DESCRIPTION OF THE TASK:
Exact reproduction of all the data is required, with pictures excluded.

EXTRACTED DATA:
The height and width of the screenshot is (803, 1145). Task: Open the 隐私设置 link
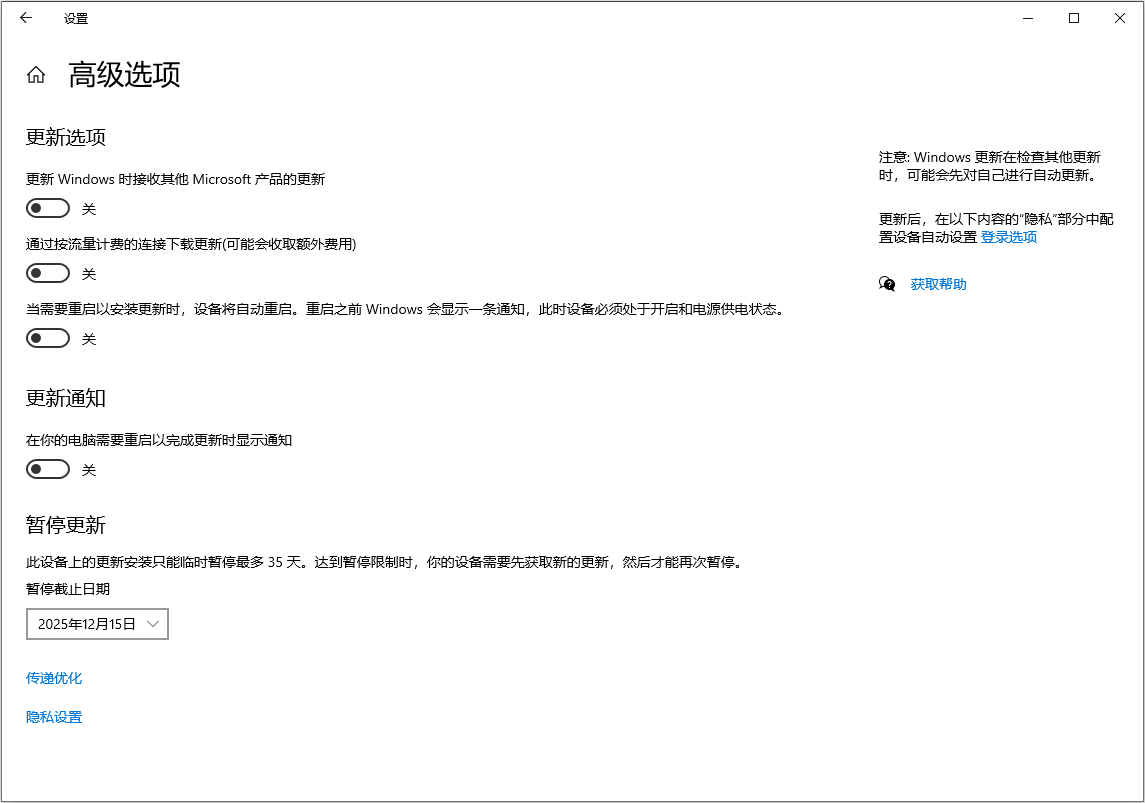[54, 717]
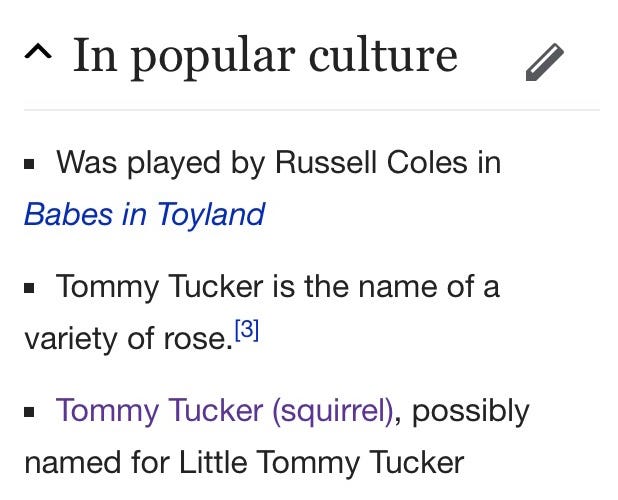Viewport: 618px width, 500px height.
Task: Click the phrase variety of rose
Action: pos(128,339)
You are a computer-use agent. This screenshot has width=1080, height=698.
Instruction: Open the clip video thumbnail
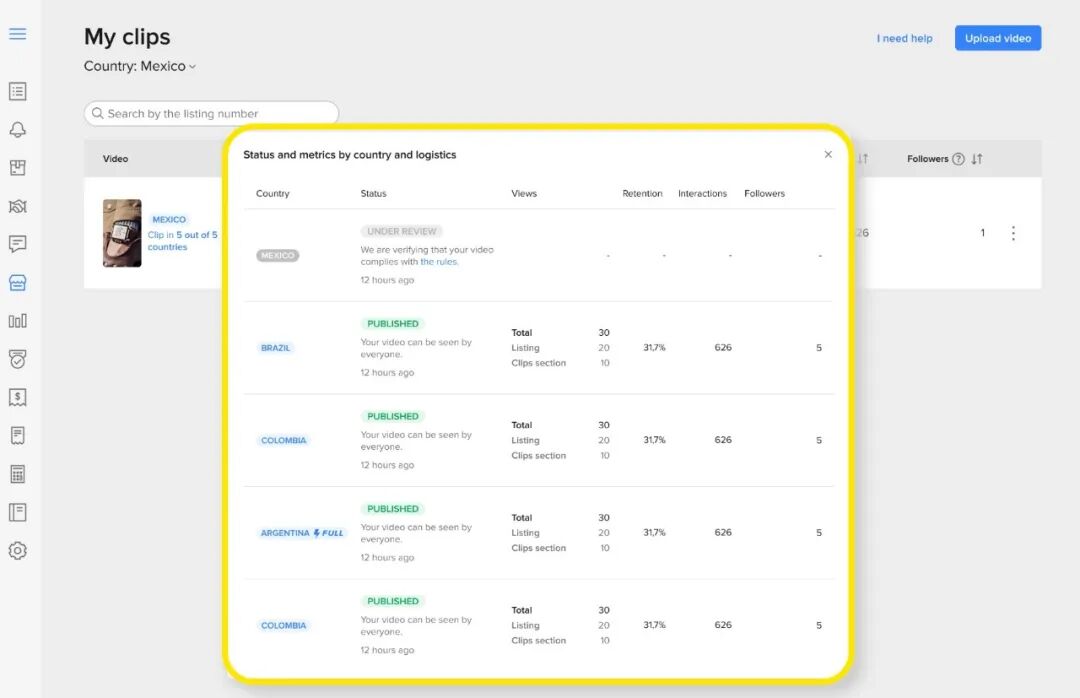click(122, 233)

ANSWER BOX:
The height and width of the screenshot is (803, 1145). Task: Open the 隐私设置 link
[54, 717]
Viewport: 618px width, 500px height.
Task: Click the phrase variety of rose
Action: pos(128,339)
You are a computer-use agent. This screenshot has width=1080, height=698.
Instruction: Open the clip video thumbnail
click(122, 233)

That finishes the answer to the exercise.